Le départ des enfants rime encore rarement avec mariage. Mais même si le nid ne se vide pas du jour au lendemain, la transition est une période compliquée pour les parents.

Compliqué. Le mot est lâché: la relation entre les parents et leurs enfants jeunes adultes est particulièrement compliquée. Avant, le mariage mettait un point final à la vie des enfants au sein du cocon familial. Aujourd’hui, la séparation n’est plus aussi clairement marquée. Était-ce au moment où votre fils s’est installé en kot? Ou quand votre fille a fait le choix de vivre en colocation avec des amies? Ou encore quand ils sont partis faire leur tour du monde? Quid de l’année que votre progéniture a passée au bercail pour se remettre de sa rupture amoureuse?

« Le concept de nid vide a incroyablement évolué ces dix dernières années, constate Karen Van den Broeck, coach en relations. Lorsque j’ai fait mes études de sociologie il y a trente ans, le couple entamait une nouvelle phase de vie quand les enfants quittaient le domicile familial. Les parents se retrouvaient du jour au lendemain en tête-à-tête. Aujourd’hui, les grands-parents vivent plus longtemps et il n’est pas rare que les parents doivent s’en occuper. La composition de la famille a changé. Les enfants s’installent en colocation, reviennent parfois habiter à la maison un temps, ... mais ils finissent toujours par la quitter définitivement. »

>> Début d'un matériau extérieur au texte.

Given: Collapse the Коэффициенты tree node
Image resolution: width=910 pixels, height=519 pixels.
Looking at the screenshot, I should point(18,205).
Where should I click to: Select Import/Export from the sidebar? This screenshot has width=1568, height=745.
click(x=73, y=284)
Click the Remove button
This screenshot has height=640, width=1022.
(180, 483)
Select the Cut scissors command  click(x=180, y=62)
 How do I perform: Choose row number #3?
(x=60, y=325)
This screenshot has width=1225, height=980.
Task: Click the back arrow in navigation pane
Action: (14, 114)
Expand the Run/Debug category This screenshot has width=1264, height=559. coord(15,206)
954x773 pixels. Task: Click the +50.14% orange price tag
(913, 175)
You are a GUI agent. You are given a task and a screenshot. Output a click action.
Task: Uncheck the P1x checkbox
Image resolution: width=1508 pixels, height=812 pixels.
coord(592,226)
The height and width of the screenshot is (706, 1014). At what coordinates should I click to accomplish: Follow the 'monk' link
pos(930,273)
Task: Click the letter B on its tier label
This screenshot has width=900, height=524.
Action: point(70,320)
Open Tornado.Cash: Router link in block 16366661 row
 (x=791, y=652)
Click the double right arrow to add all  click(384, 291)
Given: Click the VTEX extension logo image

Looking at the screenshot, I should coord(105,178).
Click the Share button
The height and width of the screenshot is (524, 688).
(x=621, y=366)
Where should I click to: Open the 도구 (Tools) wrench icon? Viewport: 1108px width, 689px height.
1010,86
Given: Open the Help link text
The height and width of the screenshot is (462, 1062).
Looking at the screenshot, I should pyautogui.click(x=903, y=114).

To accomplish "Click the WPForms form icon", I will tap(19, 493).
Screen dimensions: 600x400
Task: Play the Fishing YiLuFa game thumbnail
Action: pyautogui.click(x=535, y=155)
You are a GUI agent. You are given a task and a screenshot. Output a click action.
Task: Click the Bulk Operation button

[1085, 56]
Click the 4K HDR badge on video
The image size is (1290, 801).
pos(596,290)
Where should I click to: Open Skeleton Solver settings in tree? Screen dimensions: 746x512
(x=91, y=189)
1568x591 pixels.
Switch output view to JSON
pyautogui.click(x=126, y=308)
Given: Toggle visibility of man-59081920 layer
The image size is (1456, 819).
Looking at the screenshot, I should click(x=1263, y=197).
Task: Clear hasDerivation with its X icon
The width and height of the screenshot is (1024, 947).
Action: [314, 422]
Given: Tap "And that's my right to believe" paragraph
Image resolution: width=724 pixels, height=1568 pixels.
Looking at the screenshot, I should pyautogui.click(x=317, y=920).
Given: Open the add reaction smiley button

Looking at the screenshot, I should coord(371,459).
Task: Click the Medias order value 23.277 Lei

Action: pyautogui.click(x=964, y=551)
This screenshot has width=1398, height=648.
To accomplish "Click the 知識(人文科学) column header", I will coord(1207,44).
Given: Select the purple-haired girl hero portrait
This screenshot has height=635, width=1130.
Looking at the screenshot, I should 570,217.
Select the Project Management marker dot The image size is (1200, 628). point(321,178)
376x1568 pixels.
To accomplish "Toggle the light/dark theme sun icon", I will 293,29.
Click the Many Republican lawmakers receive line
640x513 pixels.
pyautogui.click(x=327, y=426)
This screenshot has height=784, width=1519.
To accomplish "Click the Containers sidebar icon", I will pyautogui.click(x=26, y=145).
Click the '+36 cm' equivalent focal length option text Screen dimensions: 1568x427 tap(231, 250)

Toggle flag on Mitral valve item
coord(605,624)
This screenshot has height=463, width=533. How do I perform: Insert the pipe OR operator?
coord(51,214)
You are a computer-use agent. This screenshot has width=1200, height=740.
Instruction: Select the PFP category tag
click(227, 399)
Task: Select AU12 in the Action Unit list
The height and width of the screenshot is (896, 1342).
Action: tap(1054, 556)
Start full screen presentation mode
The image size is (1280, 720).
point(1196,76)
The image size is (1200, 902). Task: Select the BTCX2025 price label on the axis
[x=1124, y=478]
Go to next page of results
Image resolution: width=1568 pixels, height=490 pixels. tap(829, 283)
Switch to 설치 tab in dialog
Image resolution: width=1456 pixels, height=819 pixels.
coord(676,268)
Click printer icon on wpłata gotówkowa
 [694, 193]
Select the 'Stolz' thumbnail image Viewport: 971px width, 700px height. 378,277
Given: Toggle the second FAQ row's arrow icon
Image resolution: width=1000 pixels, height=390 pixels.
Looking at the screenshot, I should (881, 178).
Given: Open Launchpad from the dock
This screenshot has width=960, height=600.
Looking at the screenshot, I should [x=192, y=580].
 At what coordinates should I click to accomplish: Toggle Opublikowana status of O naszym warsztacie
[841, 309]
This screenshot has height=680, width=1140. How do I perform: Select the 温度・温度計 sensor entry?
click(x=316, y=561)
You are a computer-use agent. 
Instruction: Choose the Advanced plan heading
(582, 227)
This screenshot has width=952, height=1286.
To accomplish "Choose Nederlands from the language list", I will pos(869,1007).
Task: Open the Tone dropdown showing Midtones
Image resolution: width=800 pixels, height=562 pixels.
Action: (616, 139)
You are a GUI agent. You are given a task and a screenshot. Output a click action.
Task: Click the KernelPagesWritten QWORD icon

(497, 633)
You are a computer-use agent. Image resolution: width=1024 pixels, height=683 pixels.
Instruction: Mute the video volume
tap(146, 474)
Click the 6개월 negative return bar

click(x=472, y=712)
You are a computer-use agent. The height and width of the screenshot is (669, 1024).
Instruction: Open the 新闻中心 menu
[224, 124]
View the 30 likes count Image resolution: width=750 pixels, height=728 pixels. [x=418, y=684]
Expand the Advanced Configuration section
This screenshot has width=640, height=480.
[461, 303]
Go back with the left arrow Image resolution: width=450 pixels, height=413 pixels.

Sandra a surmonté son blues grâce au karaté

« J’habitais en Belgique mais travaillais aux Pays-Bas quand je suis tombée enceinte de ma fille. Difficile d’assumer tous ces allers-retours quand on est jeune parent. Comme j’adorais m’occuper de mon bébé et que notre situation financière le permettait, nous avons décidé que je deviendrais maman à temps plein. Cette période de ma vie m’a procuré beaucoup de satisfaction. Je m’occupais du club de golf, du club de hockey... j’aurais fait n’importe quoi pour me rapprocher des enfants. Jusqu’au jour où ma fille est partie étudier aux Pays-Bas. Nous entretenions d’excellentes relations. Quand elle a quitté la maison, j’ai reporté toute mon attention sur mon fils. Mais il n’appréciait pas du tout que je m’occupe autant de lui. Un beau jour, il s’est écrié: trouve-toi une vie! Cela m’a fait beaucoup de peine, j’avais l’impression d’être devenue inutile, moi qui avais toujours tout réglé pour mes enfants.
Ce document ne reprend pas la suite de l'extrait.